Exercise directions: Please reproduce the entries that follow, keeping each word intact.
_ _ _ _ _ _ _
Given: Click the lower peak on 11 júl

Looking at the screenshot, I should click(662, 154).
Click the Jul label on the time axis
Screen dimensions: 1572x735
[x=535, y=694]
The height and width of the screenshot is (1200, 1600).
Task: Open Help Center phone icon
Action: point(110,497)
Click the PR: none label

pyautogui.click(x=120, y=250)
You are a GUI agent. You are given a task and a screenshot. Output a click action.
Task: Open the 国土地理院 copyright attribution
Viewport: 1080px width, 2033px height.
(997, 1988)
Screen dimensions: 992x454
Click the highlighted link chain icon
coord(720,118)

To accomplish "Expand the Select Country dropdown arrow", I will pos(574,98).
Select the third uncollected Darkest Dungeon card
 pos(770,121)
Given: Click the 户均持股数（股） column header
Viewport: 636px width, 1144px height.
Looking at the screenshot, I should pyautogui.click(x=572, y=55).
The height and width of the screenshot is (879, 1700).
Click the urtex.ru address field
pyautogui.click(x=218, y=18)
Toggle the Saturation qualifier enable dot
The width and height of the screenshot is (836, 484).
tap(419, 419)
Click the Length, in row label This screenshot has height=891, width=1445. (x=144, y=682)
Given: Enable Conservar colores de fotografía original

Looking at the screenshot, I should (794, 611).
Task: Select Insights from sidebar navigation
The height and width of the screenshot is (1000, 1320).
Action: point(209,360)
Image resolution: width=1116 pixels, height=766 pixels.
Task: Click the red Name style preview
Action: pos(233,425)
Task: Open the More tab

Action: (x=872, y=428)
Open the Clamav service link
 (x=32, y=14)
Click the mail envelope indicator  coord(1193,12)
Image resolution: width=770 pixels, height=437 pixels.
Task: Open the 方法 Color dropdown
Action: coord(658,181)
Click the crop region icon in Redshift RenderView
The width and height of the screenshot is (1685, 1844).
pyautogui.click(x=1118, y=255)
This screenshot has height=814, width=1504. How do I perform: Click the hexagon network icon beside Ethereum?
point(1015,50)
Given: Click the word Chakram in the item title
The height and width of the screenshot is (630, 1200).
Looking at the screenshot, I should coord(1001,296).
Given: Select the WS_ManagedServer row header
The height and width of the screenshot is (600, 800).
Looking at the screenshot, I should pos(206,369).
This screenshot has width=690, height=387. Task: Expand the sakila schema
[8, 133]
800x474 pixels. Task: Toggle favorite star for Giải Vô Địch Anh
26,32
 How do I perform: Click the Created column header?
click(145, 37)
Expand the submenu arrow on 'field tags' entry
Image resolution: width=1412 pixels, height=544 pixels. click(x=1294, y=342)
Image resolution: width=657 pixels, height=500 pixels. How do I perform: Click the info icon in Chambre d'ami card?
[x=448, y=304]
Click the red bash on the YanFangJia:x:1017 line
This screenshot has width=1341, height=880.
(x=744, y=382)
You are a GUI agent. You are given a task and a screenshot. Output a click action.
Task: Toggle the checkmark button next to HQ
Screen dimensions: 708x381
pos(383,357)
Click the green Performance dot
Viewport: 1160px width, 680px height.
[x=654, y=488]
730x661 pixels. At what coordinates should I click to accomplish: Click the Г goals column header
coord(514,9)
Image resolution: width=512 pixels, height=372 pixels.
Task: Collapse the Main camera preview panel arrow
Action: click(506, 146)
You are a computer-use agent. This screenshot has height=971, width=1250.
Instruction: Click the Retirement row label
_ _ _ _ _ _ _
Exercise result:
Given: Click the lower peak on 11 júl

Looking at the screenshot, I should click(662, 154).
Click the Jul label on the time axis
Screen dimensions: 1572x735
[x=535, y=694]
The height and width of the screenshot is (1200, 1600).
Task: Open Help Center phone icon
Action: point(110,497)
Click the PR: none label

pyautogui.click(x=120, y=250)
You are a GUI agent. You are given a task and a screenshot. Output a click action.
Task: Open the 国土地理院 copyright attribution
Viewport: 1080px width, 2033px height.
(997, 1988)
Screen dimensions: 992x454
Click the highlighted link chain icon
coord(720,118)

To accomplish "Expand the Select Country dropdown arrow", I will pos(574,98).
Select the third uncollected Darkest Dungeon card
 pos(770,121)
Given: Click the 户均持股数（股） column header
Viewport: 636px width, 1144px height.
Looking at the screenshot, I should pyautogui.click(x=572, y=55).
The height and width of the screenshot is (879, 1700).
Click the urtex.ru address field
pyautogui.click(x=218, y=18)
Toggle the Saturation qualifier enable dot
The width and height of the screenshot is (836, 484).
tap(419, 419)
Click the Length, in row label This screenshot has height=891, width=1445. (x=144, y=682)
Given: Enable Conservar colores de fotografía original

Looking at the screenshot, I should (794, 611).
Task: Select Insights from sidebar navigation
The height and width of the screenshot is (1000, 1320).
Action: point(209,360)
Image resolution: width=1116 pixels, height=766 pixels.
Task: Click the red Name style preview
Action: pos(233,425)
Task: Open the More tab

Action: (x=872, y=428)
Open the Clamav service link
 (x=32, y=14)
Click the mail envelope indicator  coord(1193,12)
Image resolution: width=770 pixels, height=437 pixels.
Task: Open the 方法 Color dropdown
Action: coord(658,181)
Click the crop region icon in Redshift RenderView
The width and height of the screenshot is (1685, 1844).
pyautogui.click(x=1118, y=255)
This screenshot has height=814, width=1504. How do I perform: Click the hexagon network icon beside Ethereum?
point(1015,50)
Given: Click the word Chakram in the item title
The height and width of the screenshot is (630, 1200).
Looking at the screenshot, I should coord(1001,296).
Given: Select the WS_ManagedServer row header
The height and width of the screenshot is (600, 800).
Looking at the screenshot, I should pos(206,369).
This screenshot has width=690, height=387. Task: Expand the sakila schema
[8, 133]
800x474 pixels. Task: Toggle favorite star for Giải Vô Địch Anh
26,32
 How do I perform: Click the Created column header?
click(145, 37)
Expand the submenu arrow on 'field tags' entry
Image resolution: width=1412 pixels, height=544 pixels. click(x=1294, y=342)
Image resolution: width=657 pixels, height=500 pixels. How do I perform: Click the info icon in Chambre d'ami card?
[x=448, y=304]
Click the red bash on the YanFangJia:x:1017 line
This screenshot has width=1341, height=880.
(x=744, y=382)
You are a GUI agent. You are given a task and a screenshot. Output a click action.
Task: Toggle the checkmark button next to HQ
Screen dimensions: 708x381
pos(383,357)
Click the green Performance dot
Viewport: 1160px width, 680px height.
[x=654, y=488]
730x661 pixels. At what coordinates should I click to accomplish: Click the Г goals column header
coord(514,9)
Image resolution: width=512 pixels, height=372 pixels.
Task: Collapse the Main camera preview panel arrow
Action: click(506, 146)
You are a computer-use agent. This screenshot has height=971, width=1250.
Instruction: Click the Retirement row label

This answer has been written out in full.